**WORK ITEM:**
Your answer must be a word-for-word copy of the listing, with all pictures excluded.

____________________

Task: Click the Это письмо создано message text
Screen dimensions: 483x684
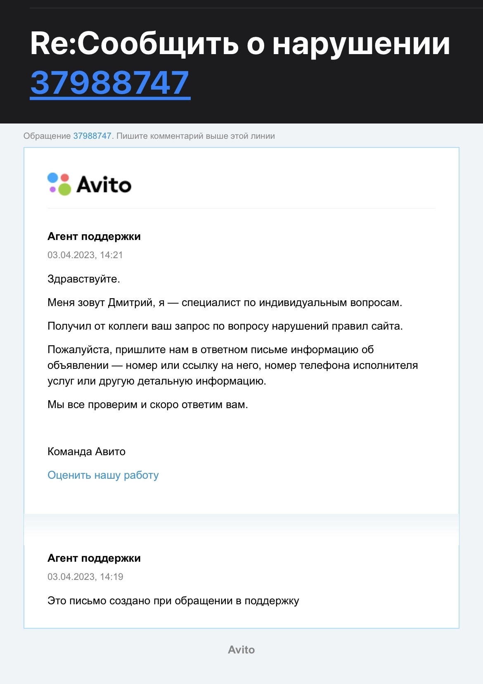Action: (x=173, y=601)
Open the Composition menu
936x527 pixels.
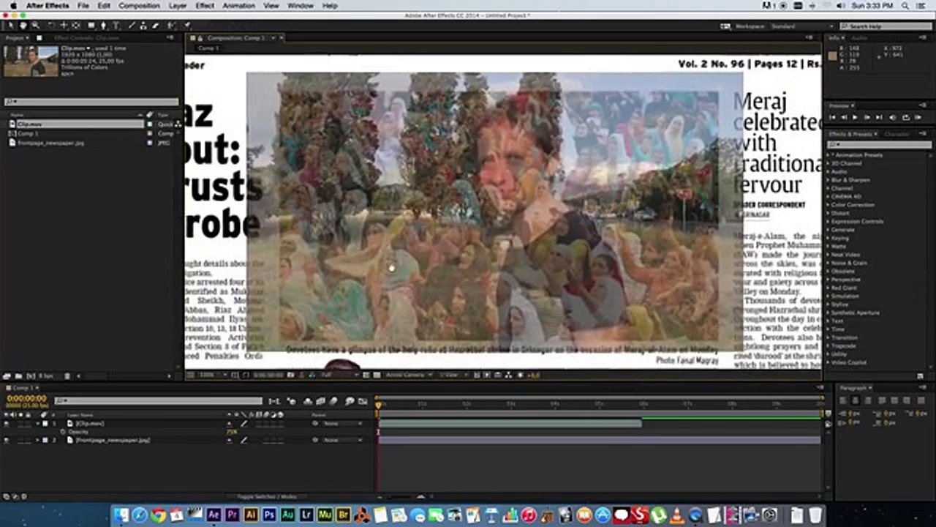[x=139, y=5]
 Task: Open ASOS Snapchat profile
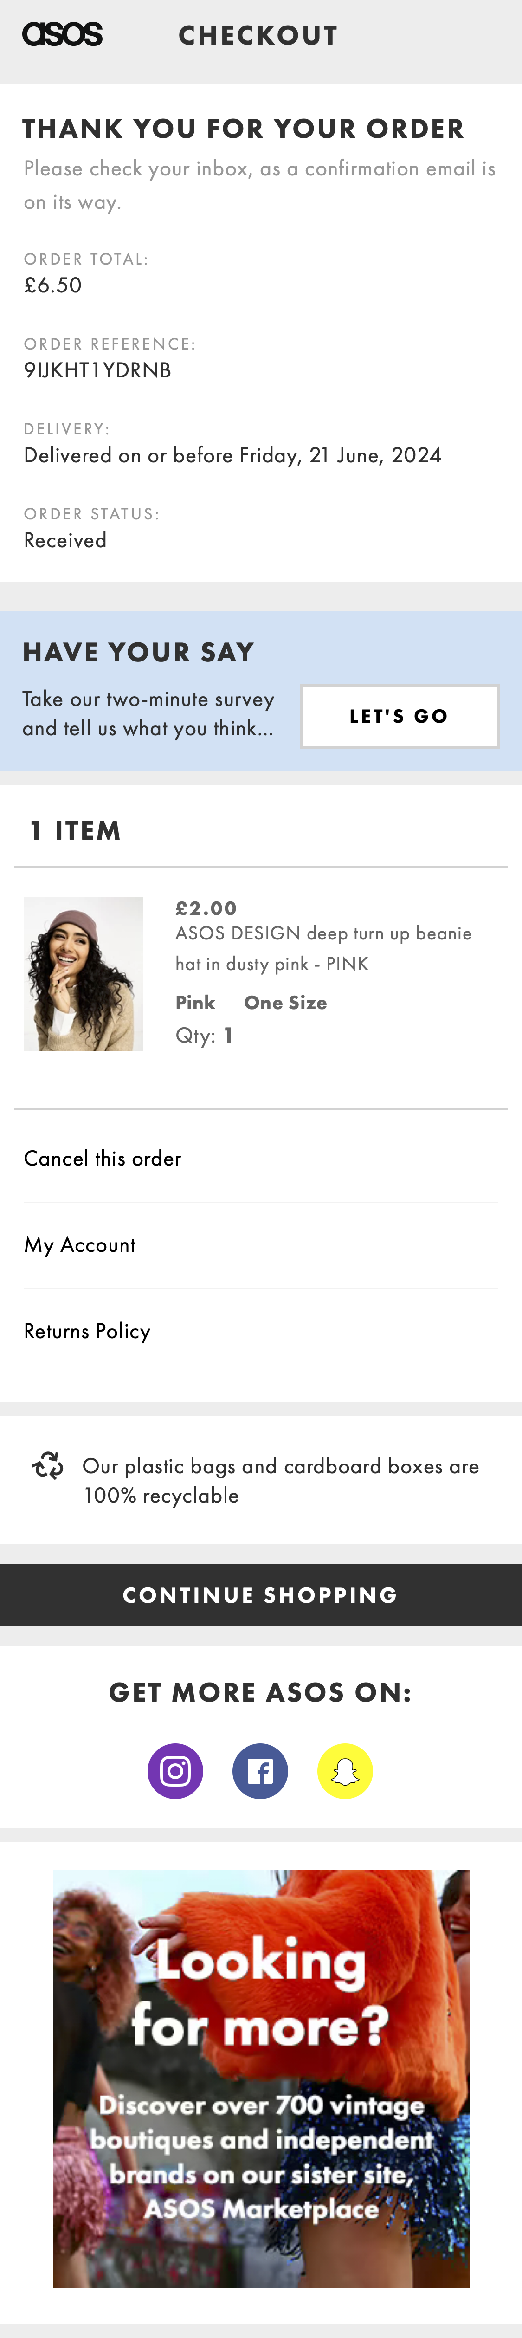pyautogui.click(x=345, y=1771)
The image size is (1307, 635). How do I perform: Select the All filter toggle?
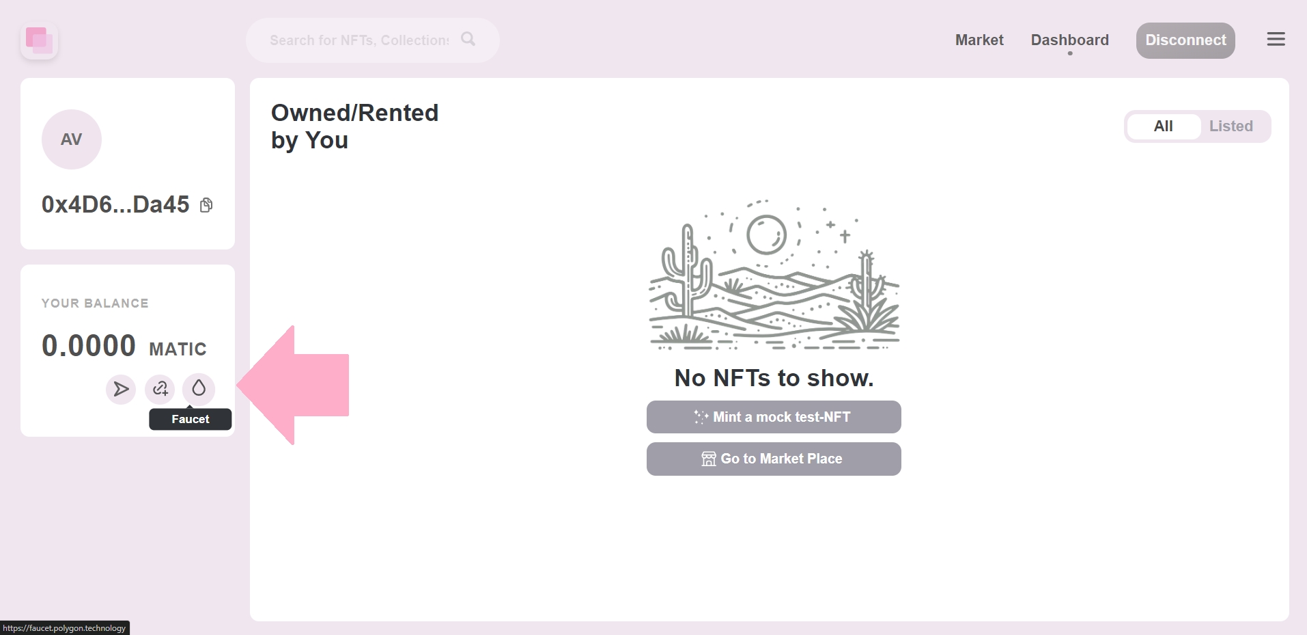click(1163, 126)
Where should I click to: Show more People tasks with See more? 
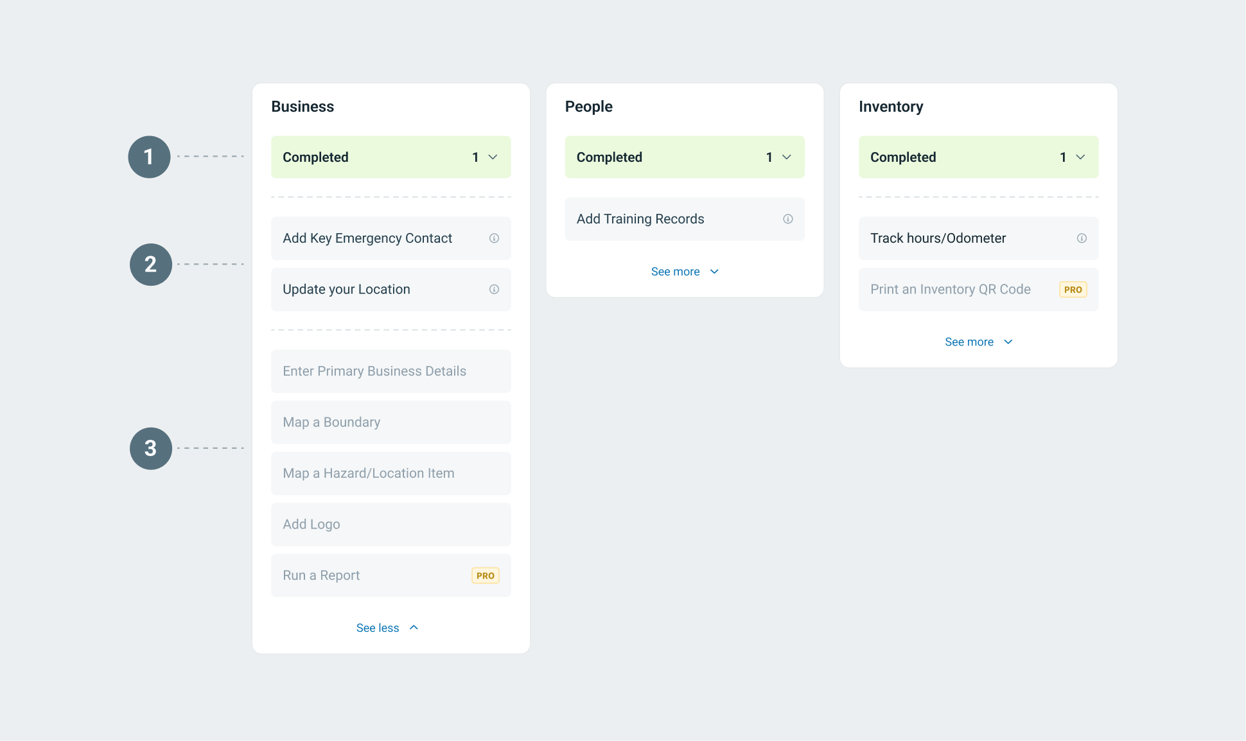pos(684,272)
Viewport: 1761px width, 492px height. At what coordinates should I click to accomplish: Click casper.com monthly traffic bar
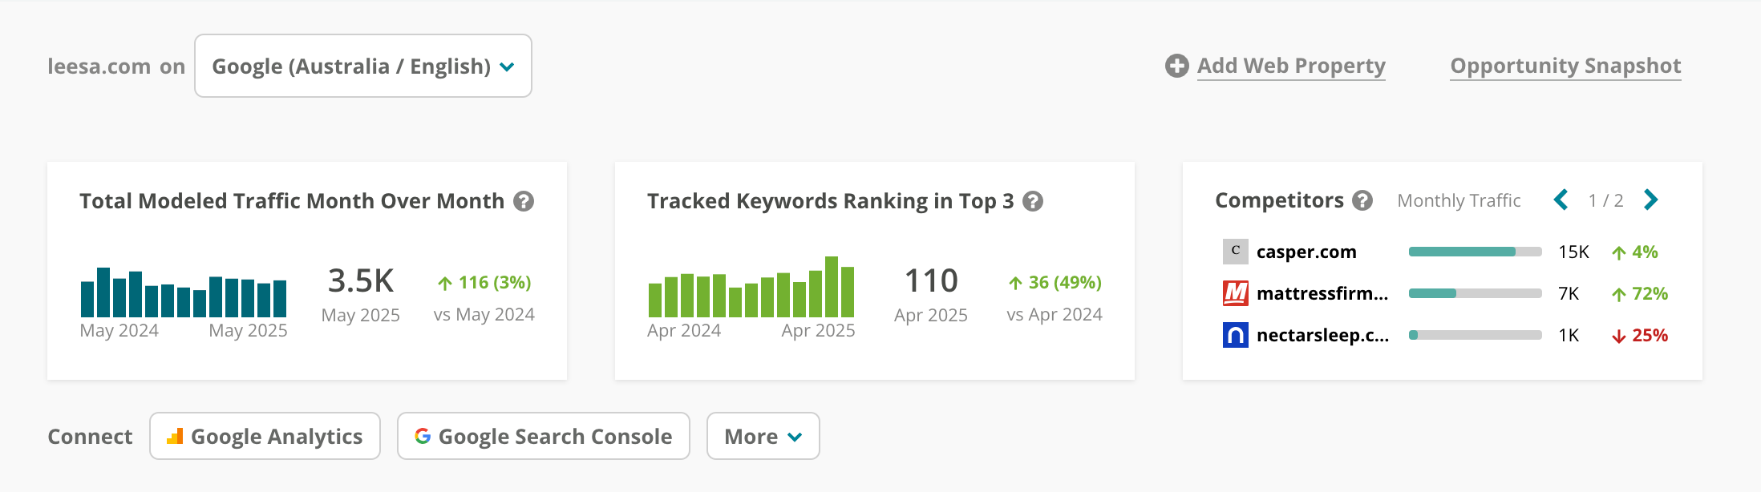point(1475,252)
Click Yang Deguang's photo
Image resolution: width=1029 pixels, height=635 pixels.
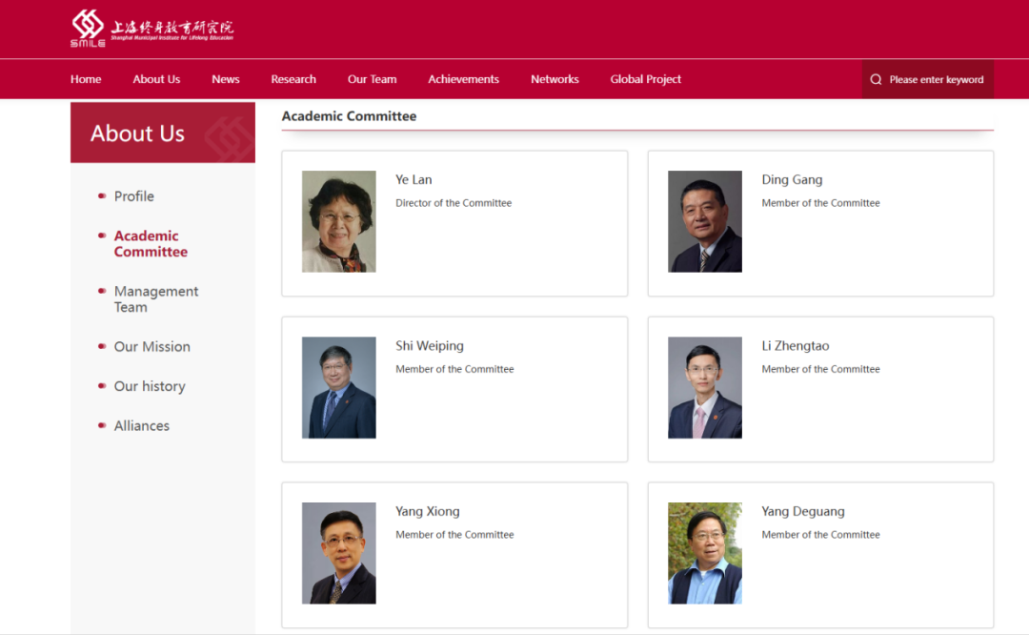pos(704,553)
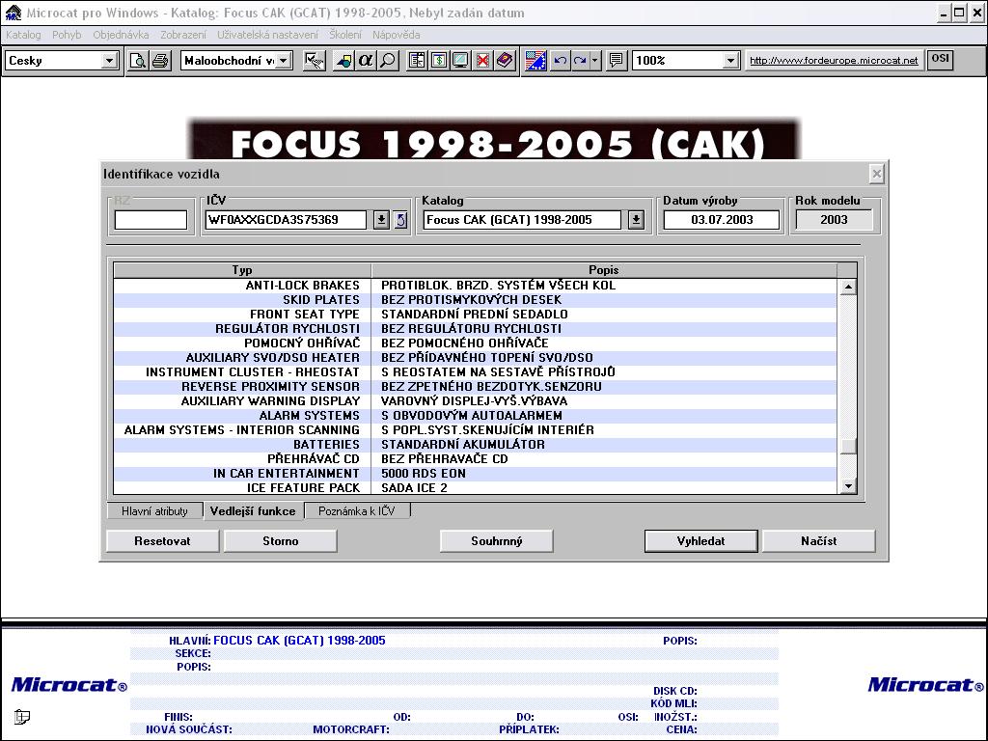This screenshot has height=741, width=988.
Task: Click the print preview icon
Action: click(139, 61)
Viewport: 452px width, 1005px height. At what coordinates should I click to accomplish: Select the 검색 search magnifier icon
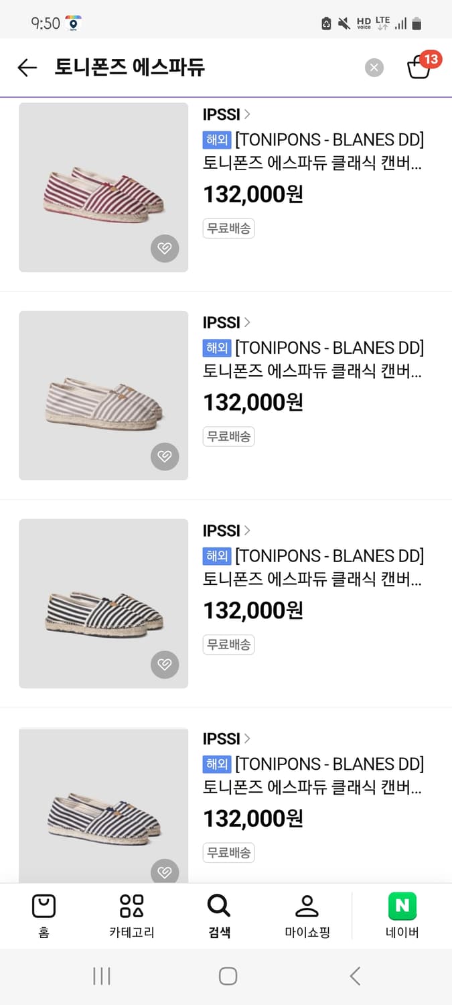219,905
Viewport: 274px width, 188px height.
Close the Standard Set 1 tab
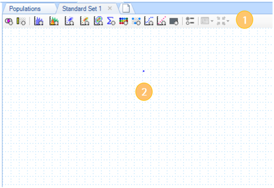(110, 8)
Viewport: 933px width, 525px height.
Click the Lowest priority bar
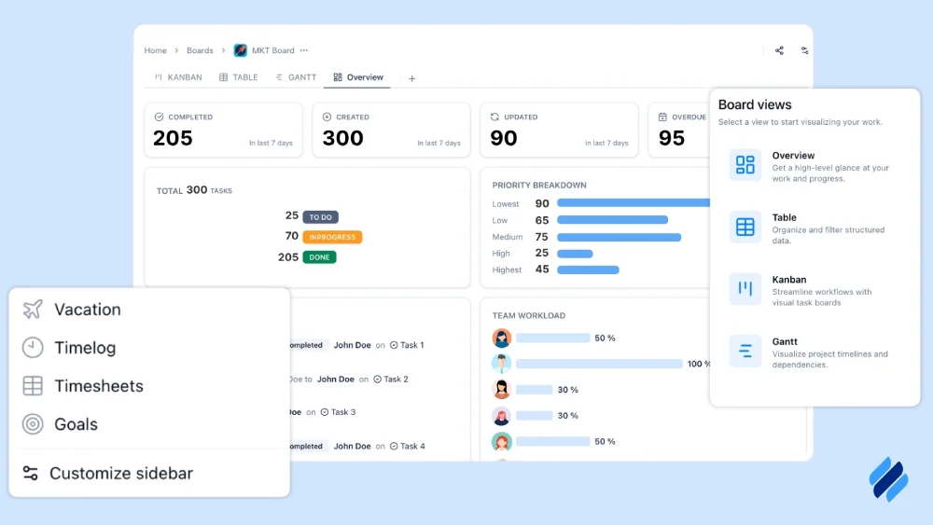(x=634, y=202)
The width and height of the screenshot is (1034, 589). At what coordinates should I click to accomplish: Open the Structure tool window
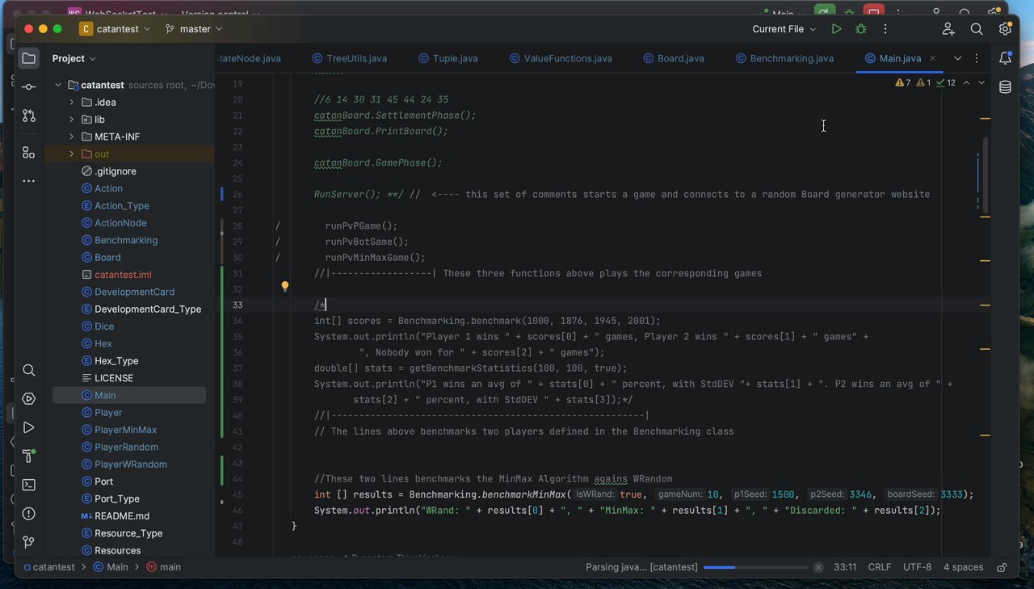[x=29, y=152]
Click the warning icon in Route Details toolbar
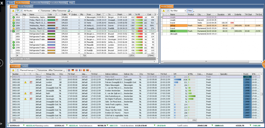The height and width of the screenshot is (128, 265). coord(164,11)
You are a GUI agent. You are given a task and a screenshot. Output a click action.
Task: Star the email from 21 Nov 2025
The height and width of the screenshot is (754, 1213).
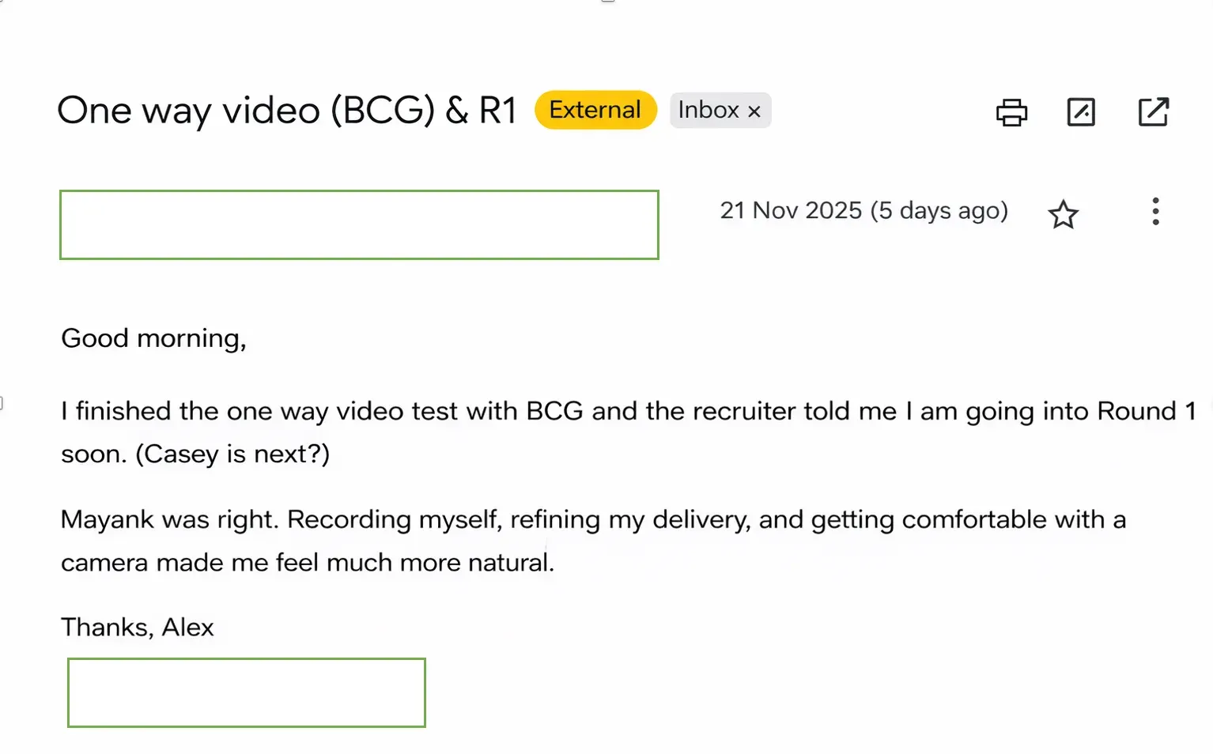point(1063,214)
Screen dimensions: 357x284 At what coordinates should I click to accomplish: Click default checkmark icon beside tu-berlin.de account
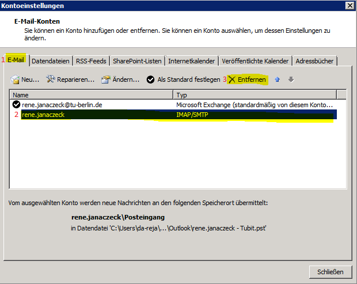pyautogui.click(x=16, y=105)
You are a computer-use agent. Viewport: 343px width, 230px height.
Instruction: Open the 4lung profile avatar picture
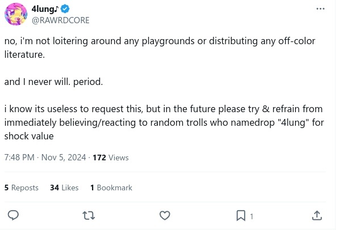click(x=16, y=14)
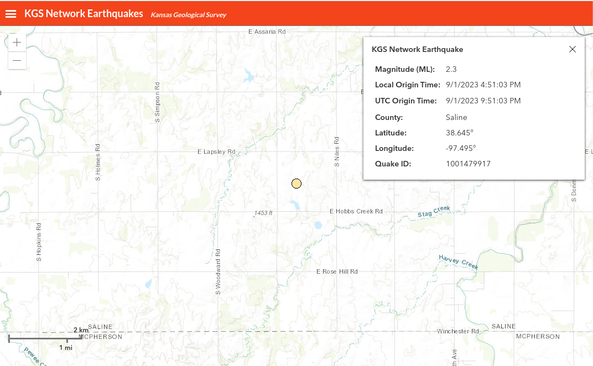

____________________

**RESPONSE TO THE TASK:**
Task: Click the Это письмо создано message text
Screen dimensions: 483x684
Action: (x=173, y=601)
Open the Composition menu
936x527 pixels.
[x=139, y=5]
 Task: Open ASOS Snapchat profile
pyautogui.click(x=345, y=1771)
The image size is (1307, 635). How do I perform: Select the All filter toggle?
click(1163, 126)
Where should I click to: Show more People tasks with See more? 
pos(684,272)
Viewport: 1761px width, 492px height. At what coordinates should I click to accomplish: Click casper.com monthly traffic bar
point(1475,252)
Click Yang Deguang's photo
Image resolution: width=1029 pixels, height=635 pixels.
pos(704,553)
This screenshot has height=741, width=988.
Task: Click the print preview icon
Action: click(139, 61)
Viewport: 452px width, 1005px height. At what coordinates should I click to accomplish: Select the 검색 search magnifier icon
219,905
Viewport: 274px width, 188px height.
Close the Standard Set 1 tab
(110, 8)
Viewport: 933px width, 525px height.
Click the Lowest priority bar
(x=634, y=202)
The width and height of the screenshot is (1034, 589). At what coordinates should I click to accomplish: Open the Structure tool window
[x=29, y=152]
Click the warning icon in Route Details toolbar
The height and width of the screenshot is (128, 265). coord(164,11)
You are a GUI agent. You are given a task and a screenshot. Output a click action.
Task: Star the email from 21 Nov 2025
The height and width of the screenshot is (754, 1213).
point(1063,214)
Screen dimensions: 357x284 At what coordinates should I click to accomplish: Click default checkmark icon beside tu-berlin.de account
pyautogui.click(x=16, y=105)
You are a computer-use agent. Viewport: 343px width, 230px height.
Instruction: Open the 4lung profile avatar picture
click(x=16, y=14)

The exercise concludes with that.